The number of people infected with coronavirus across the world surpassed 100,000 on Friday as the outbreak reached more countries and the economic damage intensified, with business districts beginning to empty and stock markets tumbling.
An increasing number of people faced a new reality as many were asked to stay home from work, schools were closed, large gatherings and events were canceled, stores cleared of staples like toiletries and water, and face masks became a common sight.
The outbreak has killed more than 3,400 people and spread across more than 90 nations, with six countries reporting their first cases on Friday.
The virus has radiated across the United States, surfacing in at least four new states plus San Francisco.
More than 2,000 people were stranded on the Grand Princess cruise ship after it was barred from returning to port in San Francisco because at least 35 people aboard developed flu-like symptoms. Test kits were delivered at sea to the vessel.
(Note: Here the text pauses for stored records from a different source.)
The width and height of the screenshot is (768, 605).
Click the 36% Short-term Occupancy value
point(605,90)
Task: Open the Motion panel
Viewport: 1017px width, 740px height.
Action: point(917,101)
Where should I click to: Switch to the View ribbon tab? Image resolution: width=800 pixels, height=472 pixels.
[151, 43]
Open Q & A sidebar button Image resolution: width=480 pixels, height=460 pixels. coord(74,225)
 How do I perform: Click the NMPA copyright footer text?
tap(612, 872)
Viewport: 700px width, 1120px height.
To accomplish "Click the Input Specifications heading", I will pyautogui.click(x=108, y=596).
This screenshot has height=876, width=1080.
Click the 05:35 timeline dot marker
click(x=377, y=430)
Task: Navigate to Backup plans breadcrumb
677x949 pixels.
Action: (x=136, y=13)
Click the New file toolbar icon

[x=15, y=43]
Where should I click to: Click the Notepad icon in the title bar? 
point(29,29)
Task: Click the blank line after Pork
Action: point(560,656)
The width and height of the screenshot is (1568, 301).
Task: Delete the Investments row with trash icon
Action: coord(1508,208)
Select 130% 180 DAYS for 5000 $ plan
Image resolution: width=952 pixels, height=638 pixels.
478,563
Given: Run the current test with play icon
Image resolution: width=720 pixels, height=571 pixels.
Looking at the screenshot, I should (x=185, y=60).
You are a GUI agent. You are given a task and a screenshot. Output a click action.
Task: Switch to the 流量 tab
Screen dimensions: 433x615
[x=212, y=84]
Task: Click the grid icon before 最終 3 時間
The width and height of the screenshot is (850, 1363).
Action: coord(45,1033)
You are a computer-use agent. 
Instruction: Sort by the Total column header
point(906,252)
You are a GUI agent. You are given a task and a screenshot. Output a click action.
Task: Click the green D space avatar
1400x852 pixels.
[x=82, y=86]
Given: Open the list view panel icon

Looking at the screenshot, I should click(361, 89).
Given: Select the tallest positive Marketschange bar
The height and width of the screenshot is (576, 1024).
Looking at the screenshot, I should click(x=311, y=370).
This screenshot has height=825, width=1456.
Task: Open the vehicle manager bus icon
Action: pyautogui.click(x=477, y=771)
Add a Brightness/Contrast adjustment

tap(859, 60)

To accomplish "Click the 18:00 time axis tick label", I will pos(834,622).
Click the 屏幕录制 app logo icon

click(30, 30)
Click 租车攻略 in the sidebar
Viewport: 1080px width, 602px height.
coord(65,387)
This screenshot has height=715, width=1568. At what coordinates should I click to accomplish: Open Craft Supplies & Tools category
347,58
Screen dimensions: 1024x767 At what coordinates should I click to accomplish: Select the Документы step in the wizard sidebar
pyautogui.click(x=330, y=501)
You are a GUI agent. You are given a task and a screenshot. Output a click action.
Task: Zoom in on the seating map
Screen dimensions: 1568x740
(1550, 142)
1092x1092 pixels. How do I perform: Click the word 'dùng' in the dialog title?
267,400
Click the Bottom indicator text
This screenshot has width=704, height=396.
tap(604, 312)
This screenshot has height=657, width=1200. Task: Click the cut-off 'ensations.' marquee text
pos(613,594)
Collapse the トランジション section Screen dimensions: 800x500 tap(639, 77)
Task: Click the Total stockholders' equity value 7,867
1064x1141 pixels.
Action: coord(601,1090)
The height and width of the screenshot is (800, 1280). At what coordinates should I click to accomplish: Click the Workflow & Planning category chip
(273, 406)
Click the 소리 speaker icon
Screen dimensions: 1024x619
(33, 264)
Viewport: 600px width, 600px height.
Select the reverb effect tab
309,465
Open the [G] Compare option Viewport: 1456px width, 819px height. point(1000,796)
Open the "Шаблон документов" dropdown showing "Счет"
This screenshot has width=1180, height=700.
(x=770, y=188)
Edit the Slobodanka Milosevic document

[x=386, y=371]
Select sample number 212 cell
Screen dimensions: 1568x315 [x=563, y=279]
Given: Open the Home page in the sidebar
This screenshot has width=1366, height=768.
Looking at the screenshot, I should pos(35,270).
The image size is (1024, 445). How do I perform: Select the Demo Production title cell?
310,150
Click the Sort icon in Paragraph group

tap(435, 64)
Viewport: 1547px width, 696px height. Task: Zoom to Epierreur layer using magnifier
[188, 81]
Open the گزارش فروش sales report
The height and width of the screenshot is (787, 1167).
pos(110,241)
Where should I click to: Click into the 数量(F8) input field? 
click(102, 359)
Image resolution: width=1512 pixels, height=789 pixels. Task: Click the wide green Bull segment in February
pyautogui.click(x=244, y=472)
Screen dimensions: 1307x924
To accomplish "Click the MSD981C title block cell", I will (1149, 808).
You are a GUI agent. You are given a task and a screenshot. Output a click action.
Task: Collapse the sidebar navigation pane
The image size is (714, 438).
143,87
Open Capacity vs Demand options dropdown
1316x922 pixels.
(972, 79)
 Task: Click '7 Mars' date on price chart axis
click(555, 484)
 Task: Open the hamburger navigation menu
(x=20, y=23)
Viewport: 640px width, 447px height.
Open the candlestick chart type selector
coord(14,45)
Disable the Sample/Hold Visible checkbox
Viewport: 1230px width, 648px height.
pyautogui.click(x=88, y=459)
Moves by some major economies including the United States to cut interest rates and pledge billions of dollars to fight the epidemic have done little to allay fears about the spread of the disease and the economic fallout, with supply chains crippled around the world, especially in China.
In New York, JPMorgan (JPM.N) divided its team between central locations and a secondary site in New Jersey while Goldman Sachs (GS.N) sent some traders to nearby secondary offices in Greenwich, Connecticut and Jersey City.
In London, Europe’s financial capital, the Canary Wharf district was unusually quiet. S&P Global’s large office stood empty after the company sent its 1,200 staff home, while HSBC asked around 100 people to work from home after a worker tested positive for the illness.
“There’s concern that while there has been a response from the Fed, given the nature of the problem, is this something the central bank can really help with?” said John Davies, G10 rates strategist at Standard Chartered Bank in London.
Investors flee Wall Street:
Despite the Federal Reserve’s attempt to shore up financial markets by slashing interest rates, Wall Street’s fear gauge marked its sharpest ever increase this quarter and the benchmark S&P 500 looked set to close out the week over 13% below its record close on Feb. 19.
On Friday, investors also looked past data showing a robust pace of hiring in February, underscoring the panic around the potential end of the longest U.S. economic expansion on record.
At 10:18 a.m. ET, the Dow Jones Industrial Average was down 686.74 points, or 2.63%, at 25,434.54, while the S&P 500 was down 82.16 points, or 2.72%, at 2,941.78. The Nasdaq Composite was down 211.56 points, or 2.42%, at 8,527.04.
All 11 S&P sectors were trading lower, led by a 5.2% drop in energy stocks, which tracked a slump in oil prices. [O/R]
Travel related stocks, which have been battered in the past month on crippled demand, as traders bought the dip and Bank of America upgraded ratings for their European peers.
The S&P 1500 airlines index rose 3.6%, but was still on course to end Friday with its third straight weekly decline.